Nuclear’s Economic Advantages
Nuclear electricity will also be substantially cheaper. Admittedly, China’s new Generation II reactors have a construction cost of perhaps $2600 per kilowatt; additional financing costs might bring that up to $3500 per kilowatt—more than the $1500 per kilowatt price of current wind and solar installations and $2400 per kilowatt of offshore wind turbines. But nuclear’s greater productivity still makes it economically more attractive. At those prices, 40 GW of nuclear costs $140 billion to build—one third less than the $214 billion price tag for 140 GW of wind and solar, which won’t produce as much electricity. Turbines and panels have lower operating and maintenance costs, but there are many more gigawatts to operate and maintain.
The wholesale grid price of nuclear electricity, set at 0.43 yuan (U.S. $0.07), is therefore considerably cheaper than wind-generated electricity at 0.51-0.61 yuan ($0.08-0.10) and solar electricity at 0.75 to 1.15 yuan ($0.12-$0.18). That doesn’t count the systemic grid costs of stringing power lines from steppes, deserts, and oceans and balancing chaotic surges and slumps of wind and solar power. Those system costs are a big reason Chinese transmission managers are reluctant to bring wind onto the grid, even with a new renewable portfolio standard.
Investment return is another key economic difference between nuclear and renewables. High wholesale prices are locked in for a couple of decades to recoup construction costs, but once the mortgages are paid off generators can sell their power cheaply. But while nuclear plants rated to last sixty years or more will inhabit that low-cost regime for many decades, wind and solar generators will wear out more quickly, in twenty to thirty years. Indeed, none of the wind turbines and photovoltaic panels installed to meet 2020 targets will be around to help meet 2050 targets. That makes nuclear a much better investment for China.

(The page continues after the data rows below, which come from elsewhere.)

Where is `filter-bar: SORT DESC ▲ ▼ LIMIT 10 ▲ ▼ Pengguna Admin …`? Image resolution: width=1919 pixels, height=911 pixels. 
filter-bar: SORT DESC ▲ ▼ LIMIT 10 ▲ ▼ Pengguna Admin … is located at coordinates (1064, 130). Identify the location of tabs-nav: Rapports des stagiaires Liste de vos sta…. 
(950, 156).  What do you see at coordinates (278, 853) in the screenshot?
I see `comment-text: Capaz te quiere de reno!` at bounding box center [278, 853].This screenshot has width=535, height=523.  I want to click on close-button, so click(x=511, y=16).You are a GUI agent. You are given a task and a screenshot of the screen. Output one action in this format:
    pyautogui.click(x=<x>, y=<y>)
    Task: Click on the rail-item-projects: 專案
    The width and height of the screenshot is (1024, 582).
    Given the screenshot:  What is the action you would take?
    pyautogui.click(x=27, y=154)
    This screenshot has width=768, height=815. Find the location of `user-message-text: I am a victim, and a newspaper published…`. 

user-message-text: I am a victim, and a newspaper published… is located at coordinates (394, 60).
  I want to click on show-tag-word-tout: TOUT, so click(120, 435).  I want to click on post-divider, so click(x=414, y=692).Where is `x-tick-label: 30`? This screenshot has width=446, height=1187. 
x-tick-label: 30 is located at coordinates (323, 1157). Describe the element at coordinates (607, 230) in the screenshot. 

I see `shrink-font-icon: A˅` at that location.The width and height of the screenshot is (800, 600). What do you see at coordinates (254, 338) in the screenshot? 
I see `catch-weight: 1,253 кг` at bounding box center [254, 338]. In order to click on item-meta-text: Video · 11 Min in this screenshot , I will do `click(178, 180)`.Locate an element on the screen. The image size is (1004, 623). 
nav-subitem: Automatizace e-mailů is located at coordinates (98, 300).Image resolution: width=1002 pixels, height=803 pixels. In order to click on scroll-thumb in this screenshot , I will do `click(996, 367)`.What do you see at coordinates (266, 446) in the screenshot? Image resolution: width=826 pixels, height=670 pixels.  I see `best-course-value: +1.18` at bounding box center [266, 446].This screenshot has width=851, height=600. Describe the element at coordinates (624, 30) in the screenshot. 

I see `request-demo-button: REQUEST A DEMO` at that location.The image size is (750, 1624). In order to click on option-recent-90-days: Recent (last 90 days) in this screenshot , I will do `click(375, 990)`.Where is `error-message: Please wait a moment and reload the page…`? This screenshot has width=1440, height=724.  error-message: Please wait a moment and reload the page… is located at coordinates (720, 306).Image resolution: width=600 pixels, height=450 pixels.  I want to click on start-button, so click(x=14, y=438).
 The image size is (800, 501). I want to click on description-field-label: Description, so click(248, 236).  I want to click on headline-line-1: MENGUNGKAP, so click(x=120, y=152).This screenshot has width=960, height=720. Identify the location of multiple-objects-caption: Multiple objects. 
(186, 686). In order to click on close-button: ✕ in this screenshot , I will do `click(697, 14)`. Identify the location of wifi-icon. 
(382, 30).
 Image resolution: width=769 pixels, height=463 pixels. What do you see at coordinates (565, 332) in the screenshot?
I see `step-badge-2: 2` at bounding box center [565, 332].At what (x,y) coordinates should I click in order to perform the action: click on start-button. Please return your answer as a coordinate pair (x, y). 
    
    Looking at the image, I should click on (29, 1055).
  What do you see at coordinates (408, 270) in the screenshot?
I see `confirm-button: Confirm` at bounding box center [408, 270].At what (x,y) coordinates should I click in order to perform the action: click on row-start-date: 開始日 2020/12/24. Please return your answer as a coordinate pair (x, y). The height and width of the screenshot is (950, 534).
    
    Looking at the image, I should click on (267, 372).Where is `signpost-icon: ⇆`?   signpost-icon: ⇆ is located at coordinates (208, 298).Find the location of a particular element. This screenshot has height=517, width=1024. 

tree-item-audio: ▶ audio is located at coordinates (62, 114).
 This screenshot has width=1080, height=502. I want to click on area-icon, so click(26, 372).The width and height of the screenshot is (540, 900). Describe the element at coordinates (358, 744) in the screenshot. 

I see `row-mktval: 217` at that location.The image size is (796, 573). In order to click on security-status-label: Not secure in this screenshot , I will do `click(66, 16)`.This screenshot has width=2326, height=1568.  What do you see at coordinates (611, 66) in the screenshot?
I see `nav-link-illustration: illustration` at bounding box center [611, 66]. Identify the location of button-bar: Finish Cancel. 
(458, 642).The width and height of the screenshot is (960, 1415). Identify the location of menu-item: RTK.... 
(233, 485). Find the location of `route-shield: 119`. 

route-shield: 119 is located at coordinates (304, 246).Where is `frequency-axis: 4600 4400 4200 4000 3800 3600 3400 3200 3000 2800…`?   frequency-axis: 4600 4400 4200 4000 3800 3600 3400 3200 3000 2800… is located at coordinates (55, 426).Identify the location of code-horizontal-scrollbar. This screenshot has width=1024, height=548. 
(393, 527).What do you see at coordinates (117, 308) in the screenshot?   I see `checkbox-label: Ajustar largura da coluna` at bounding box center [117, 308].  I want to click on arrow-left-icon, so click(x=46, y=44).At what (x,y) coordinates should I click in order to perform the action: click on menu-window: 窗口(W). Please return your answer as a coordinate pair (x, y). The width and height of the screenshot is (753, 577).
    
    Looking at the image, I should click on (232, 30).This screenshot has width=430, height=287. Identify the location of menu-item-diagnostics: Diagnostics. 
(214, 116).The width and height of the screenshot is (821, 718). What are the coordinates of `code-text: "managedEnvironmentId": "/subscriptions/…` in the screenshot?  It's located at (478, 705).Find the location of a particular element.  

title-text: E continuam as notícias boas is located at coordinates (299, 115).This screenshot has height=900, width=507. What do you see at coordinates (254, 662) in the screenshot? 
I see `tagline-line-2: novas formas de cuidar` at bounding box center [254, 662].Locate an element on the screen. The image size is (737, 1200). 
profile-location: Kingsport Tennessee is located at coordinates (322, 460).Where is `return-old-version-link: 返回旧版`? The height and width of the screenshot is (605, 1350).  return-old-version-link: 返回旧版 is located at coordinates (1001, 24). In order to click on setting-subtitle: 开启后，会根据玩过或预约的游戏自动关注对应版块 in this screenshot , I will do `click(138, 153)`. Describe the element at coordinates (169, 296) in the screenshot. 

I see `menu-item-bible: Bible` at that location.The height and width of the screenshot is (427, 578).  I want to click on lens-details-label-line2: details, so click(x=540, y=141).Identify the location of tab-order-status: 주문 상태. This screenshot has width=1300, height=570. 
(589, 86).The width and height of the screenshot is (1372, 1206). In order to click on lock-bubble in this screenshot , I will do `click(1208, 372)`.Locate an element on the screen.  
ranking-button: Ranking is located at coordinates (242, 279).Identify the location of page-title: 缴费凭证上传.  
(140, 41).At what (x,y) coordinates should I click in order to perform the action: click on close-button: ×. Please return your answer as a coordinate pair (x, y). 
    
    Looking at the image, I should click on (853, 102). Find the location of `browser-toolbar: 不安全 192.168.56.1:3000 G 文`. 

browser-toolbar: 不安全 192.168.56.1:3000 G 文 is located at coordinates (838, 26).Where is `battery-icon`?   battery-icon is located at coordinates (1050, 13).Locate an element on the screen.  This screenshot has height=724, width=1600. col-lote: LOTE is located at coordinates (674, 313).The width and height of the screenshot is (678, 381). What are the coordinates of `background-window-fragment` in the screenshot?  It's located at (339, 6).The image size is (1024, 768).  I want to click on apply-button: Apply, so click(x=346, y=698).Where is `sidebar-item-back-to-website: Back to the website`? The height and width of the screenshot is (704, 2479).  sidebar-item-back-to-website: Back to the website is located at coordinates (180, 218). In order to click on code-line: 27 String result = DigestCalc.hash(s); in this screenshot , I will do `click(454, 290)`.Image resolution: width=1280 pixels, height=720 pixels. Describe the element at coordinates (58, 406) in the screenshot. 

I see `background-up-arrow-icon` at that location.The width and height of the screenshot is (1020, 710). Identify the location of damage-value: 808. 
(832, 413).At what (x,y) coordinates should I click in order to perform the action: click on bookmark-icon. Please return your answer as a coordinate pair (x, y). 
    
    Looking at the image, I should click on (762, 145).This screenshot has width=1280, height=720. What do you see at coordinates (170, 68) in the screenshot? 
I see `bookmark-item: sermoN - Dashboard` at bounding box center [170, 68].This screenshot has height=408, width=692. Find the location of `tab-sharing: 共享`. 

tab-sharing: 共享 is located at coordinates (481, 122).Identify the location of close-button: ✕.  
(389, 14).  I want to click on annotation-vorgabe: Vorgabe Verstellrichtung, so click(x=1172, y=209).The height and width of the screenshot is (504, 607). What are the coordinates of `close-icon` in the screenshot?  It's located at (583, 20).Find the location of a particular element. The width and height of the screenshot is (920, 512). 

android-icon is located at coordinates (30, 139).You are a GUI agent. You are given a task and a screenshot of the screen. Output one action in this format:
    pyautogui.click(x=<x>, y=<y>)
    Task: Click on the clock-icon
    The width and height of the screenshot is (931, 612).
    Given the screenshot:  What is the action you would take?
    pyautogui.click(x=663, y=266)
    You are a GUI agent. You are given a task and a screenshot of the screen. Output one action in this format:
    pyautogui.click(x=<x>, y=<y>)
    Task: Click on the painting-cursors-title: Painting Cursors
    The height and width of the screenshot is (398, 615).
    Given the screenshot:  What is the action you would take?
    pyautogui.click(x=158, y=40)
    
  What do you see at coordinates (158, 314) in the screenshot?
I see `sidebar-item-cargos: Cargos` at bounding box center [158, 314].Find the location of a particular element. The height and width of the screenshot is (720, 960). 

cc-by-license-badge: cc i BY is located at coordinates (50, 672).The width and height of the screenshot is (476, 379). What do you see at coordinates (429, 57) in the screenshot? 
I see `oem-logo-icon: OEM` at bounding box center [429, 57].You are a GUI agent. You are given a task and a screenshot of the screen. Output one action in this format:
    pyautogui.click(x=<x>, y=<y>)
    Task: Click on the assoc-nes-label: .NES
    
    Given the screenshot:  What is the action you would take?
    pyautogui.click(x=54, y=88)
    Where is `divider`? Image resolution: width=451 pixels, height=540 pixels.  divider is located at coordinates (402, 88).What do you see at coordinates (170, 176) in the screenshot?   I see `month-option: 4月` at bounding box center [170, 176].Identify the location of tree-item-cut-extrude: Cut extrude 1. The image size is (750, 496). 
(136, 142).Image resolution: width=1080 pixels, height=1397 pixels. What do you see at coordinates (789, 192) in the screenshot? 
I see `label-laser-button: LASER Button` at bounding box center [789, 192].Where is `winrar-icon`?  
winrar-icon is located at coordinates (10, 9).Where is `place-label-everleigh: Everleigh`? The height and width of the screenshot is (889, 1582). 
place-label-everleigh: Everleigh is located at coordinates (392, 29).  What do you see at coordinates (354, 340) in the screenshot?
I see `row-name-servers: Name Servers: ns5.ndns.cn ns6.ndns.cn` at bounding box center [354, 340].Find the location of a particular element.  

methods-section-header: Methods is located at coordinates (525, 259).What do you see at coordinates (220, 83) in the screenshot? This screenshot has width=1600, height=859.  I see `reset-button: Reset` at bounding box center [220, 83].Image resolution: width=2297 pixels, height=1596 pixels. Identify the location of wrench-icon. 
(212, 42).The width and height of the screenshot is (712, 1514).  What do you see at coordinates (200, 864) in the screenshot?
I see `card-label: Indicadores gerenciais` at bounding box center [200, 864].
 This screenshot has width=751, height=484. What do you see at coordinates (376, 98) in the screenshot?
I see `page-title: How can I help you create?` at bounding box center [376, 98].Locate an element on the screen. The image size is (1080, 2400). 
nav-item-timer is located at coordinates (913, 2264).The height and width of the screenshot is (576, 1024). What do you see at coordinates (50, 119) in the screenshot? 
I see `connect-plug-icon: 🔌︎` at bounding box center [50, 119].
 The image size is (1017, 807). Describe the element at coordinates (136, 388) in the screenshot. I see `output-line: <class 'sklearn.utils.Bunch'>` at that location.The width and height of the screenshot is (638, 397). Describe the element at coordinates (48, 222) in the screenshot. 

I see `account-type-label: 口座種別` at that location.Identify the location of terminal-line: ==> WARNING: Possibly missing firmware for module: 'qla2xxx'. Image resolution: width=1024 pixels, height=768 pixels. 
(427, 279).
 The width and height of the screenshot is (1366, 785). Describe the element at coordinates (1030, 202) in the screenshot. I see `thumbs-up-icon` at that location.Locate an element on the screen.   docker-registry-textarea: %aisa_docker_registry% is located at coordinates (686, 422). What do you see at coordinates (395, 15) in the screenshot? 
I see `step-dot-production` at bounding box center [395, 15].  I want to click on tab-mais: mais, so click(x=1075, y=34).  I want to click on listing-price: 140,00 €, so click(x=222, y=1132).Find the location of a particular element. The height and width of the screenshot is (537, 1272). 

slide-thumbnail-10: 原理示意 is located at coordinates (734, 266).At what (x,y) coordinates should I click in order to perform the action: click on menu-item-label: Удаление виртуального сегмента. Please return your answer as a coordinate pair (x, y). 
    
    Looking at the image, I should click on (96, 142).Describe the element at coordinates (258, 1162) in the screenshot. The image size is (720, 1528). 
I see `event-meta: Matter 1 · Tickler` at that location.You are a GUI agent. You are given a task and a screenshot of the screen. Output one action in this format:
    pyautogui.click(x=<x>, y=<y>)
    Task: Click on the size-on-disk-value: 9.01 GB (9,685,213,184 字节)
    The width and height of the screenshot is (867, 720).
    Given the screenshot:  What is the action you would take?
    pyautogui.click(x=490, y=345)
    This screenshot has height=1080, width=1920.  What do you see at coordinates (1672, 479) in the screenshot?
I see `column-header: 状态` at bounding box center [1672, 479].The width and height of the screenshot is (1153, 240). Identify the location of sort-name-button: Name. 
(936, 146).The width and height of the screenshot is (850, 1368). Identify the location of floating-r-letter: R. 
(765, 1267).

Hydroelectric power is still the 800-pound gorilla of Chinese renewables, set to grow to 430 GW by 2020. It’s slightly cheaper than nuclear and fairly reliable on a seasonal basis despite 40 percent capacity factors. But it has large social and environmental drawbacks—the Three Gorges dam displaced 1.5 million people and flooded hundreds of square kilometers—and geographical limitations that inhibit its implementation.
So if China’s energy supply is to be comprehensively decarbonized, the burden will fall to wind, solar, and nuclear. Government plans will ultimately determine which technology takes the lead, but nuclear’s cost, convenience, and reliability advantages make it a strong contender. Those advantages may increase as China develops its own versions of Western Generation-III reactors.
The Chinese have avoided the delays and cost overruns that plague Western nuclear projects; economies of scale from mass deployment may further drive down costs, making it even harder for renewables to compete. And China is avidly pursuing advanced Generation IV technologies—pebble-bed reactors, fast breeder reactors, thorium reactors—that may yield safety and cost breakthroughs.
Safety concerns are, of course, a persistent concern: the Chinese nuclear rollout slowed markedly after the Fukushima accident, and some proposed nuclear installations have drawn public protest. But deepening environmental crises may change Chinese perspectives on nuclear risks. China’s coal-burning power plants are a primary contributor to its famously lethal air pollution, which kills tens of thousands of people every year, a toll far worse than that from any nuclear accident. Judging by its current performance, nuclear power can replace coal faster and more cheaply than wind and solar can—and that could make nuclear the safest option of all.